Roméo et Juliette, Tristan et Iseult, Jamil et Boutaïna, Qaïs et Leïla n’ont qu’à aller se rhabiller, si l’on ose dire. Hmida et Hicham ont beau l’ignorer, Cupidon, accompagné de son arc, son carquois et ses flèches, tire toujours sur celui qu’il veut rendre fou d’amour. Et ses victimes sont consentantes. Car il n’y a pas plus grand bonheur que celui de souffrir avec délices. C’est pourquoi le 14 février doit être proclamé journée mondiale de l’amour.

Certains fleuristes qui, il y a dix ans, vendaient une trentaine de bouquets le jour de la Saint-Valentin, arrivent à en écouler 200 à 300 aujourd’hui.

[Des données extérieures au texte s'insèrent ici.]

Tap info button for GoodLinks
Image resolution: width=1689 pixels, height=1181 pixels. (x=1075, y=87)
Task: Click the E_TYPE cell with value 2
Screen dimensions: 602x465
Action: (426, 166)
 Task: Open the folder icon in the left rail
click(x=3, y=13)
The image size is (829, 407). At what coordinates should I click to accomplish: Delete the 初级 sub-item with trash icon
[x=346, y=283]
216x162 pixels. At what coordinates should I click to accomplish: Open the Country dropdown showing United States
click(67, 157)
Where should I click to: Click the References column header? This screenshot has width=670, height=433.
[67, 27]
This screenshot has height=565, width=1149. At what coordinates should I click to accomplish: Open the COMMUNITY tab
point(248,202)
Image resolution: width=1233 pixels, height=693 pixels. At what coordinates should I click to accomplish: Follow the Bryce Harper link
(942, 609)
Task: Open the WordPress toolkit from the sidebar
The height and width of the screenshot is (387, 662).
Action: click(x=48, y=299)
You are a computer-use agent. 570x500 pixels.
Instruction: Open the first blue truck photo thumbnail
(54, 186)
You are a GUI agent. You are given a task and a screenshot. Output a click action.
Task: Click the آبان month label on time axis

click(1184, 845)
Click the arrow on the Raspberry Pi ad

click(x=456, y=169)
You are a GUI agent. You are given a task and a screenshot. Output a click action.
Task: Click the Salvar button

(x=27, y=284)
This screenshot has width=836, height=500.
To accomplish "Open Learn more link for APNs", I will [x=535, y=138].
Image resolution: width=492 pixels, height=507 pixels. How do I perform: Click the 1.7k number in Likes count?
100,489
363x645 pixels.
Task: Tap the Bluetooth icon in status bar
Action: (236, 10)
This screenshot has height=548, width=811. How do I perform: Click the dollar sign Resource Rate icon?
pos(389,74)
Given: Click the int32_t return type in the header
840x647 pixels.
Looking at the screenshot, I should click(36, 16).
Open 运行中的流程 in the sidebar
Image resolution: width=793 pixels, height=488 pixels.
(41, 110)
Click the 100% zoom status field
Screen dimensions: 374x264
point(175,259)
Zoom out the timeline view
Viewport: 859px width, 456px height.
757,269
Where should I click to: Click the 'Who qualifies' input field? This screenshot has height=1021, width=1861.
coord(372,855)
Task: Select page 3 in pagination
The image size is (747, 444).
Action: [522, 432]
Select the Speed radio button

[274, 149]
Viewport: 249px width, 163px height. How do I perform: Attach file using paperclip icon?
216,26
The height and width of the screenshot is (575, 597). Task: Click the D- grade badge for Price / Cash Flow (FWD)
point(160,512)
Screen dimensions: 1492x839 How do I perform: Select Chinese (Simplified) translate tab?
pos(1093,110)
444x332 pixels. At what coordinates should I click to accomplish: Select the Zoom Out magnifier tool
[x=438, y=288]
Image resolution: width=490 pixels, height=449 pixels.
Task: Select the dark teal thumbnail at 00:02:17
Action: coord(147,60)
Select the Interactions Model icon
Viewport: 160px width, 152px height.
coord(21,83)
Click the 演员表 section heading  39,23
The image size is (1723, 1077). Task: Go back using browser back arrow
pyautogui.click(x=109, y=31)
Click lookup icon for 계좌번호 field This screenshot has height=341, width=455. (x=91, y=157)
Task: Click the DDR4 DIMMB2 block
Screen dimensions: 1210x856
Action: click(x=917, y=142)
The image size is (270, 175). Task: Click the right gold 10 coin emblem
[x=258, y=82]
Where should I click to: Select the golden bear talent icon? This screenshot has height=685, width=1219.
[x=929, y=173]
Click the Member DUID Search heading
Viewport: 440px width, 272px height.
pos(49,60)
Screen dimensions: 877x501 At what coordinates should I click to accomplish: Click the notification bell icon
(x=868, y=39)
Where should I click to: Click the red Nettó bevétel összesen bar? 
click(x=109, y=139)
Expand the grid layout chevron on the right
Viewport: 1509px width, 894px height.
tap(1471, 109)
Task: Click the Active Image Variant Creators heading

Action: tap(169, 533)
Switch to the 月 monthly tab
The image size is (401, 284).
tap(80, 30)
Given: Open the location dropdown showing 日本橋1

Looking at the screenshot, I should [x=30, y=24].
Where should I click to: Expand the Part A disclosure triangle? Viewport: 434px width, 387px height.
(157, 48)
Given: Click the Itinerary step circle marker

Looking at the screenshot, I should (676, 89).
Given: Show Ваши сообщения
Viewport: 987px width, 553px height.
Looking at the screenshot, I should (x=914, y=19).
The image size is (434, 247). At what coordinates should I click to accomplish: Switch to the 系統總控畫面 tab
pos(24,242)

Dans l’histoire, il y a eu sept saints prénommés Valentin(*)
La plupart des rites qui étaient associés à la Saint-Valentin ont aujourd’hui disparu. Au Moyen-âge, on appelait «Valentin» le cavalier que chaque fille choisissait pour l’accompagner lors de sorties et qui devait lui faire un cadeau. C’est aussi le 14 février que les jeunes filles regardaient les oiseaux pour savoir à quoi ressemblerait leur futur mari : si elles voyaient un rouge-gorge, elles se marieraient avec un marin, un moineau signifiait un mariage heureux, mais avec un homme peu fortuné, tandis qu’un chardonneret indiquait un mariage avec un homme riche.
En ce qui concerne l’identité de Saint-Valentin, les historiens ne sont pas d’accord. Au total, sept saints chrétiens prénommés Valentin sont fêtés le 14 février ! Lequel est à l’origine de cette fête ? Mystère ! Mais la plupart des historiens croient que la Saint-Valentin est associée aux Lupercales romaines, fêtes annuelles célébrées le 15 février, en l’honneur de Lupercus,
le dieu des troupeaux et des bergers. Ces fêtes marquaient le jour du printemps, dans l’ancienne Rome. Pour cette occasion, on organisait une sorte de loterie de l’amour. Cette manifestation consistait à tirer au hasard le nom des filles et des garçons inscrits, de façon à former des couples qui sortiraient ensemble tout le reste de l’année ! Ouf ! un an, c’est long ! J’espère que le hasard faisait bien les choses (…).